In Pictures: Battersea Power Station's Restored Art Deco Control Room

Will Noble
By Will Noble Last edited 20 months ago
In Pictures: Battersea Power Station's Restored Art Deco Control Room
A control panel with a dizzying array of gauges
The semi-circular control desk which appeared in The King’s Speech, restored as part of Control Room A. Credit: James Parsons

As certain pedants like to inform you, Battersea Power Station is actually Battersea Power StationS — one half of it built in the late 1920s/early 1930s, followed by a 1950s chaser.

You can't tell that so much from the exterior, but you certainly can with the former power station's control rooms.
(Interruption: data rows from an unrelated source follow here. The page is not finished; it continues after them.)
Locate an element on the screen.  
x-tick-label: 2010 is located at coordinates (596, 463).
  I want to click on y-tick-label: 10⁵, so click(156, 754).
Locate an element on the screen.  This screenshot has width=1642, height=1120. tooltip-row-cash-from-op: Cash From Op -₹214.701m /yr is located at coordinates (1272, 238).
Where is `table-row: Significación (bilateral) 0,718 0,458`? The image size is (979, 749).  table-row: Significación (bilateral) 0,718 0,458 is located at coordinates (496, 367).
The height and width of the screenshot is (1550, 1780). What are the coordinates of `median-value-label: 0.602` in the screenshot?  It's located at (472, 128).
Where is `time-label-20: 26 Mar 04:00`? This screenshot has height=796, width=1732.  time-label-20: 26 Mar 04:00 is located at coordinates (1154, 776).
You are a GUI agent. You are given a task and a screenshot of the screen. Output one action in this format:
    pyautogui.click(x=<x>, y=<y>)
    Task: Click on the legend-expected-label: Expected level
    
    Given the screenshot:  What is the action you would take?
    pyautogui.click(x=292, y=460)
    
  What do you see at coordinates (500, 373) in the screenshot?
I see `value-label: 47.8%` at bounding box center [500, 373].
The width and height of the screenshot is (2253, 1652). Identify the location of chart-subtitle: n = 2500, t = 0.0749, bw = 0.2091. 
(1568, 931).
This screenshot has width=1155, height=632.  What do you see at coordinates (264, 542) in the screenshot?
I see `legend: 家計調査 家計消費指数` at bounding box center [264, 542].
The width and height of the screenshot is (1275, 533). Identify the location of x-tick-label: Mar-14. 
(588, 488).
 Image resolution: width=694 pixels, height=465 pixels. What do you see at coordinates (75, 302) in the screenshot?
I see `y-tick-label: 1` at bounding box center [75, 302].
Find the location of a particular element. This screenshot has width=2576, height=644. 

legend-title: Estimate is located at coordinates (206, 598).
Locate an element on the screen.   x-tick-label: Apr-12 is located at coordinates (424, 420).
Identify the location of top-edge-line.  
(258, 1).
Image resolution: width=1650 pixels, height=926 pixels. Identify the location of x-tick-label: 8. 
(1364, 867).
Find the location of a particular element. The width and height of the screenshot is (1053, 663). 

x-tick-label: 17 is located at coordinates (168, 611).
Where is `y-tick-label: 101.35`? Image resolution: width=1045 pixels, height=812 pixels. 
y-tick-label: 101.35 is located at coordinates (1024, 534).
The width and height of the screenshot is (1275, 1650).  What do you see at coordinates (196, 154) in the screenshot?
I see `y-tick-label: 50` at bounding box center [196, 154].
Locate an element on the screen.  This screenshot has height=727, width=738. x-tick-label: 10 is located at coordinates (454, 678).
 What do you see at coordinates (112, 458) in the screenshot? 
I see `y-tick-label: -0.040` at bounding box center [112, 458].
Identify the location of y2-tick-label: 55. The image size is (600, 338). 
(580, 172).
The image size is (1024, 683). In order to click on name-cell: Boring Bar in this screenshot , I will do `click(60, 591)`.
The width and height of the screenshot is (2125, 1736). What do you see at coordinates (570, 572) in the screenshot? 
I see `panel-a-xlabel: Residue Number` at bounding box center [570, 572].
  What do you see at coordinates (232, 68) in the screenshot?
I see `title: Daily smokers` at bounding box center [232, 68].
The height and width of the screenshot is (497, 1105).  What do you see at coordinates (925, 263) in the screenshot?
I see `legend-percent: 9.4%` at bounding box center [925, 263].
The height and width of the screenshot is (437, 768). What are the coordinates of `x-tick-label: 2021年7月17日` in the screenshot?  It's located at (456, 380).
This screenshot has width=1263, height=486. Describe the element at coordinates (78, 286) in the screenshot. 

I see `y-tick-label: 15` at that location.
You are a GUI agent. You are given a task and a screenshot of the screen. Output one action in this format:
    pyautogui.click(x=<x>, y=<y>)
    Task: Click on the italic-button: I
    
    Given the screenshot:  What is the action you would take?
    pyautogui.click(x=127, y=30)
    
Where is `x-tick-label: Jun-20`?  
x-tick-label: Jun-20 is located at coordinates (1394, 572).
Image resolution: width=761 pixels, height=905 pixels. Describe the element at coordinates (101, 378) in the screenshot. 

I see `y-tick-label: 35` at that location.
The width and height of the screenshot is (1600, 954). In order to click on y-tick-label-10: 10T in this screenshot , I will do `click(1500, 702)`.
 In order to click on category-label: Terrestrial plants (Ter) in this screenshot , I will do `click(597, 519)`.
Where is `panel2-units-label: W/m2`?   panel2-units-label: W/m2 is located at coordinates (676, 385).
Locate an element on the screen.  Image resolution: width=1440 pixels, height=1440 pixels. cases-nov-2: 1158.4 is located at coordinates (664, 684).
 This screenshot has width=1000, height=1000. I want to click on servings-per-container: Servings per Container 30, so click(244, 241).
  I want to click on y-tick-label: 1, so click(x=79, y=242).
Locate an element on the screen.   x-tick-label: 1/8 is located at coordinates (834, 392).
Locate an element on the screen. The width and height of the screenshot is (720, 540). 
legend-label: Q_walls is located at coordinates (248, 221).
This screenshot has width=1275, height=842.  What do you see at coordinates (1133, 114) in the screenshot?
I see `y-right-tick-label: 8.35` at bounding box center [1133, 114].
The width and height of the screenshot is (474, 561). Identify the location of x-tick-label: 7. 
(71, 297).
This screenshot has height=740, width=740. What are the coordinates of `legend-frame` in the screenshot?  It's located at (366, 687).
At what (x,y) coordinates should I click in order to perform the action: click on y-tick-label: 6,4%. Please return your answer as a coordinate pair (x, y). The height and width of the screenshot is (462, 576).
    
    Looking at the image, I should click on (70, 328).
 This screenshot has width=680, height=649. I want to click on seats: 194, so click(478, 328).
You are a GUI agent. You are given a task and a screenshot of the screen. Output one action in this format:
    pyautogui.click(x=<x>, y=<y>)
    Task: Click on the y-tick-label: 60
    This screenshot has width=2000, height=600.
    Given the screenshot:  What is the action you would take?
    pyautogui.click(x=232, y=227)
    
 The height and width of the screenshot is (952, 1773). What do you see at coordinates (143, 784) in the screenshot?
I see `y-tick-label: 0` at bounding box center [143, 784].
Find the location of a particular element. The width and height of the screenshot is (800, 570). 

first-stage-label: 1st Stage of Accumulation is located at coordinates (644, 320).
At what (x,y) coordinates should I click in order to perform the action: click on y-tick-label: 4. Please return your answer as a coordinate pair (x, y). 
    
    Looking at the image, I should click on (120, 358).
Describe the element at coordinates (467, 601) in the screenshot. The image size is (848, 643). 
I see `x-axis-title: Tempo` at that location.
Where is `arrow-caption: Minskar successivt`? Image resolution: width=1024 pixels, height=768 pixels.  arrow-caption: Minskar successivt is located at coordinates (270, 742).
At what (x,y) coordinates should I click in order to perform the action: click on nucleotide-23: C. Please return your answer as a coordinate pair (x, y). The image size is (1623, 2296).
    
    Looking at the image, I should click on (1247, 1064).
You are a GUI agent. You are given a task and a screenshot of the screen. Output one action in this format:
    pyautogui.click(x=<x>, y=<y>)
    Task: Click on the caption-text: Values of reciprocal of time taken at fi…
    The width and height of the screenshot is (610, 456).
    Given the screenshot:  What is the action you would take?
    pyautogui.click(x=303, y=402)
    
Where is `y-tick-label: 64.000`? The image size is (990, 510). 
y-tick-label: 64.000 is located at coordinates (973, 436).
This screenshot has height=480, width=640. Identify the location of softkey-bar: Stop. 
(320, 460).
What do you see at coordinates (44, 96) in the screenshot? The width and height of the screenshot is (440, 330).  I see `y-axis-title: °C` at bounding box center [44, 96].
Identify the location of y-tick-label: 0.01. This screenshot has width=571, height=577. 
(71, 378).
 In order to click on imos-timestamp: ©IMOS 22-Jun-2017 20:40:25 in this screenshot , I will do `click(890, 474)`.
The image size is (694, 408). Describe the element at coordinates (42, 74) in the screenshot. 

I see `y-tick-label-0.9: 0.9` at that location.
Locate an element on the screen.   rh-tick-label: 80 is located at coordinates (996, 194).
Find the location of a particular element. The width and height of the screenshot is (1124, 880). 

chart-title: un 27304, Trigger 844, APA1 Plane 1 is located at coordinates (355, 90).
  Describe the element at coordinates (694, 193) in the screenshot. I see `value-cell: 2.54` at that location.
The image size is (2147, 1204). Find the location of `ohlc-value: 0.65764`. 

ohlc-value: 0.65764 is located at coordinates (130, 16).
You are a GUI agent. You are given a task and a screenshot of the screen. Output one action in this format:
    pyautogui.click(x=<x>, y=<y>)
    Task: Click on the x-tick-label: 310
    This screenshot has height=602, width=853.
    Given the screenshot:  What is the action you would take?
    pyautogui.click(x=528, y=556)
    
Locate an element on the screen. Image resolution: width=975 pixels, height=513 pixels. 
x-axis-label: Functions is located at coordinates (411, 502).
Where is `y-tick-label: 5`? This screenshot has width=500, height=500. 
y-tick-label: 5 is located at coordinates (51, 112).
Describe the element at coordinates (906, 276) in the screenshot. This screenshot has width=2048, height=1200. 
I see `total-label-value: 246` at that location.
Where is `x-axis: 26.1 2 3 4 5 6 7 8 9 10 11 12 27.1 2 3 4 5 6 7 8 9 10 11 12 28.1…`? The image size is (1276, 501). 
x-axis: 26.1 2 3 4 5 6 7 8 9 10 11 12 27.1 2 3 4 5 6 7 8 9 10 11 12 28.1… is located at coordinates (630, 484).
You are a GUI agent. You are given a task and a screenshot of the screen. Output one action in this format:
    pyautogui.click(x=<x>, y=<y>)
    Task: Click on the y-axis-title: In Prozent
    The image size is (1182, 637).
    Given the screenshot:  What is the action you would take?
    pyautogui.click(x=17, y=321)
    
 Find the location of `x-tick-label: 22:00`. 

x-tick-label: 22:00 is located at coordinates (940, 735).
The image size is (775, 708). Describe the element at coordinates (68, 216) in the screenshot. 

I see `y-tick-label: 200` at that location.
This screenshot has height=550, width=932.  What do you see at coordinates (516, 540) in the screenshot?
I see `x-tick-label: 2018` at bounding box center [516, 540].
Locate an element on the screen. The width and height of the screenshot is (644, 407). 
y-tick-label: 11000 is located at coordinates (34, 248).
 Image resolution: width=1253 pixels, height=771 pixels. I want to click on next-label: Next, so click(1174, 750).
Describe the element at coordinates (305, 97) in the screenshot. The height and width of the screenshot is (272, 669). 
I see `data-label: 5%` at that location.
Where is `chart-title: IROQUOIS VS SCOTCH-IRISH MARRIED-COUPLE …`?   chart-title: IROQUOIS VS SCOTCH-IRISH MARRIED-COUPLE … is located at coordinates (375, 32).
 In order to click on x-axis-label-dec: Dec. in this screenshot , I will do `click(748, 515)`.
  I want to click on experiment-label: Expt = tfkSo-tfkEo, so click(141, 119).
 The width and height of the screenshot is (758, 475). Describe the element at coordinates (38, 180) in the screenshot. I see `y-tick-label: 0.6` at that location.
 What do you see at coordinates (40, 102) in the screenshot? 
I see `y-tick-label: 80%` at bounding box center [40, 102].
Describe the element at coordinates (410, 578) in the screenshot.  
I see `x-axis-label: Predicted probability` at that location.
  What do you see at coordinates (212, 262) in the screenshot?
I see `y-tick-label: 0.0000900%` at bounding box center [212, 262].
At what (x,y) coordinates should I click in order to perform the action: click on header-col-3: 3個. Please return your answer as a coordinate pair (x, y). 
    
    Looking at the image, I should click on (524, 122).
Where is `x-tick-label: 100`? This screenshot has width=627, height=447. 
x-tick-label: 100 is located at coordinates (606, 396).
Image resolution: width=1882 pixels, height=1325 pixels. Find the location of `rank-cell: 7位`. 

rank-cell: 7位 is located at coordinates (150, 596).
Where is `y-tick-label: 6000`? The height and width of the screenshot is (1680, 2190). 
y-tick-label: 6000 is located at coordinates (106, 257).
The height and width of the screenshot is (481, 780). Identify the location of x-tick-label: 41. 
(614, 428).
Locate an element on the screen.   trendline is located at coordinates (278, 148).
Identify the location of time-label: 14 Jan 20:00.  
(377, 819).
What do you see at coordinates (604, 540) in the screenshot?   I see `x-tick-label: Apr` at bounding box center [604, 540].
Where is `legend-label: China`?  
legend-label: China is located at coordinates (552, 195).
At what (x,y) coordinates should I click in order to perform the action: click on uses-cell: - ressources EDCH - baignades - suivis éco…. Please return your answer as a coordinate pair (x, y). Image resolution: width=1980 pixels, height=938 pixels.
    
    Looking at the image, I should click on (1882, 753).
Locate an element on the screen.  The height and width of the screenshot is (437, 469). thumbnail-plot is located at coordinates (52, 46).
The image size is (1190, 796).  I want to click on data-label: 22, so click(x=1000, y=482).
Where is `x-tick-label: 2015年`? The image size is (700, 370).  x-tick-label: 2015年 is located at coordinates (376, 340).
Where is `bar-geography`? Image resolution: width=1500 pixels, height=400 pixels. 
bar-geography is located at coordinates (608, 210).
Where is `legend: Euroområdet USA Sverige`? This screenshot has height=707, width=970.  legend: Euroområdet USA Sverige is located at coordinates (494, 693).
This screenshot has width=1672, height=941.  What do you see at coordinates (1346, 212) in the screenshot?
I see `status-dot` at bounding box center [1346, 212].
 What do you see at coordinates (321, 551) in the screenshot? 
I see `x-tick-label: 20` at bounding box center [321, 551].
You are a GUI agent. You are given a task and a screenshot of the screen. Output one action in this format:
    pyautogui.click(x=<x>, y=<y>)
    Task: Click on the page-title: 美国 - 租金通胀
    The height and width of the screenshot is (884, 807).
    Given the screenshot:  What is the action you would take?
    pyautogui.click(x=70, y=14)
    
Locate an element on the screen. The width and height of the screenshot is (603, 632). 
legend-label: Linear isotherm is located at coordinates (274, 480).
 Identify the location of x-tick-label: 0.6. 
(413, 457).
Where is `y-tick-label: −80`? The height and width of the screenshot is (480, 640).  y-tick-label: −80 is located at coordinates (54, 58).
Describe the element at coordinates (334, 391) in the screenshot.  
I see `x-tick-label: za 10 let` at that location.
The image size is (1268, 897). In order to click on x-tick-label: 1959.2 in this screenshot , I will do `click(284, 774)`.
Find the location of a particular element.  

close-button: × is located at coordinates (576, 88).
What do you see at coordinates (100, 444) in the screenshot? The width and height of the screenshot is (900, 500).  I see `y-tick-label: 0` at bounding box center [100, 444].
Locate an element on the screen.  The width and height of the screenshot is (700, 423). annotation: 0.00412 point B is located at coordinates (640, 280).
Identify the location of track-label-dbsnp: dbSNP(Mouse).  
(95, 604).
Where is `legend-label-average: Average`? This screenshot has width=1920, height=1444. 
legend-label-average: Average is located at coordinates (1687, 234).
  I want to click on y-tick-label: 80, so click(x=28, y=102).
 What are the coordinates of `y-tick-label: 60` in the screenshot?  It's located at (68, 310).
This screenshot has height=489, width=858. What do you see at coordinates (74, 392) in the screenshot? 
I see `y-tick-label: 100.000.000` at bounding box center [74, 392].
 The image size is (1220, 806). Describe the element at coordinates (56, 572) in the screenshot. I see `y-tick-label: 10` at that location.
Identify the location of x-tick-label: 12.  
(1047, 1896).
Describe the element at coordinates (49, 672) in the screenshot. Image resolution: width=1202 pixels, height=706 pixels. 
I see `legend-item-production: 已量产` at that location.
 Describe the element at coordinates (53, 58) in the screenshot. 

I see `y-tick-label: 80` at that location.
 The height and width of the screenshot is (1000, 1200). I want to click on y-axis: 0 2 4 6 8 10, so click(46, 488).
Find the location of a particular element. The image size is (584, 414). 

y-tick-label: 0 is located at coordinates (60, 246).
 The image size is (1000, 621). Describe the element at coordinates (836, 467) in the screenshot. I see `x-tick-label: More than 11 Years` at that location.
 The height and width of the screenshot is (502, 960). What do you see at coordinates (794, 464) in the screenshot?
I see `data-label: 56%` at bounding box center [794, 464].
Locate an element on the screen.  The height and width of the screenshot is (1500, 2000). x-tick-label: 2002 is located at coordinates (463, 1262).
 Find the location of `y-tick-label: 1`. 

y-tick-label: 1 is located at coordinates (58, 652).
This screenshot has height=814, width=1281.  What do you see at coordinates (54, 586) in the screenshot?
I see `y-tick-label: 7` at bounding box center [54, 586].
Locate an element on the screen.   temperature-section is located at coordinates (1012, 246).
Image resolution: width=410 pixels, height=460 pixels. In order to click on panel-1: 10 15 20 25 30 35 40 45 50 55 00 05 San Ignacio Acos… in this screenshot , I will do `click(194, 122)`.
The restored Control Room B was unveiled in 2021, and with its glossy utilitarian goings-on, could be a set from Thunderbirds.

An art deco glass ceiling and wall of controls and gauges
Image: Backdrop Productions

Now, images of the renovated Control Room A have been released, and if anything, it's even more spectacular than its older sibling. Wall upon golden wall of gauges, dials and buttons were used here for decades to divvy up power across London — distributing electricity to the likes of Buckingham Palace and the Houses of Parliament.

Controls panels with a bright golden art deco ceiling above
Image: Backdrop Productions

Control Room A very much HAS been used as a set, too. When the Beeb is broadcasting during the climax of The King's Speech? That's filmed here. As was this dadaist piece of nonsense from the Pythons:

Black and white image of worker in overcoats next to vast control panels
Image: Ian Lidell  

The teak parquet herringbone floor is what you'd expect to see in a swanky ballroom, rather than a power station. And just get a load of that ceiling: the rippled geometric stylings reminds us of the porch of St Olaf House near London Bridge. Makes us want to order a corpse reviver #2 and dance the Charleston underneath it.

They really don't make 'em like they used to.

Black and white image of the control room, empty
Image: Ian Lidell  

Now for the bad news. While Control Room B is set to open to the public as a drinking space later in summer 2022 (and honestly, that's pretty cool), the art deco Control Room A is being saved as a 'a unique events space', so you'll likely have to be invited to a do/hold your wedding reception here in order to get a gander at all this art deco splendiferousness.

The Queen Visiting Battersea Power Station in 1946 - credit Simon Webster Alamy Photos

The renovations to the control rooms are part of a gargantuan overhaul of the former power station, which also includes some somewhat controversial new buildings neighbouring (and enveloping) Giles Gilbert Scott's original architecture — as well as a chimney that'll be fitted with a 'great glass elevator'/viewing platform.

Gauges
Image: Backdrop Productions

Still, while Battersea Power Station hasn't been pumping out electricity since 1983, just looking at pics of the new Control Room A is making us feel tingly.